Days turned into weeks of sweaty labour. Arvind learned to haul panels, negotiate with local electricians, and stretch every rupee. Children followed him like curious sparrows and chicks asking him mostly illogical questions of which Arvind somehow tries hard to answer all their childish questions. Lakshmi coordinated village meetings, translating technical jargon into simple Kannada.
One evening, a sudden storm knocked down their half-erected frames. The batteries were all soaked in mud and water, and they were expensive too. Arvind sat in the rain, despair rising. Ajji came with an umbrella. “The river floods and then recedes,” she said softly. “Work with its rhythm, not against it.”
Renewed and charged up Arvind along with the team salvaged what they could. Villagers who had doubted him earlier now joined the repairs, shoulder to shoulder.
Two months later, the micro-grid lit its first bulb in the community hall. Cheers erupted as golden light bathed the walls. Children squealed, elders clapped, and Arvind felt a lump in his throat. Soon every household received steady electricity. The clinic’s fridge hummed to life, preserving vaccines. Farmers powered small irrigation pumps, saving crops from drought. Evening classes flourished in the school where Lakshmi taught.
Under the starlit sky, Arvind watched the village glow like a necklace of fireflies. For the first time in years, he felt wholly alive.
Arvind's leaves were getting over but the willingness to stay back in the Kailashpur was not getting over. Headquarters in California called repeatedly, a promotion awaited, investors impatient.
Arvind stood at a crossroads. Lakshmi found him by the river. “You don’t owe us forever,” she said. “But know this: your work here will add value for generations.” Ajji added quietly, “Home is not where you are born. It is where you are needed.”
After a long walk along the newly lit streets, Arvind made his decision. He resigned from his Silicon Valley post and registered a non-profit organization, Surya Setu Foundation, dedicated to bringing solar power to rural India.
Months later, Surya Setu projects had spread to nearby villages. Local youth were trained as technicians, creating jobs and pride. Arvind often travelled for meetings, but always returned to Kailashpur, where Ajji’s veranda and the gentle hum of solar lamps reminded him why he had begun.

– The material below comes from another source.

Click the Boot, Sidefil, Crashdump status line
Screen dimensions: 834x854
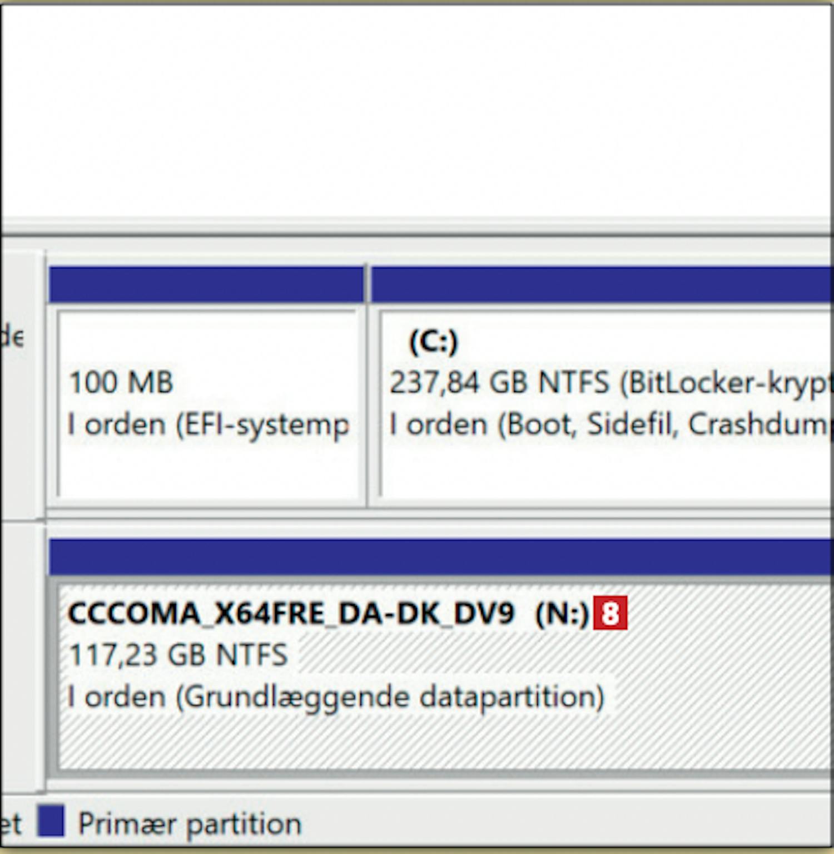tap(609, 425)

One evening, as Lakshmi led her students in a lesson under bright LED lights, Arvind watched from the doorway. The children’s faces glowed with possibility a chance to witness a brighter future staying back to their own land. The river, though still modest, reflected the moon like a promise kept.
Arvind’s journey teaches that true progress begins when knowledge returns to its roots. In bringing light to Kailashpur, he found his own. Success, he learned, is not measured by stock prices or accolades abroad but by the lives brightened at home.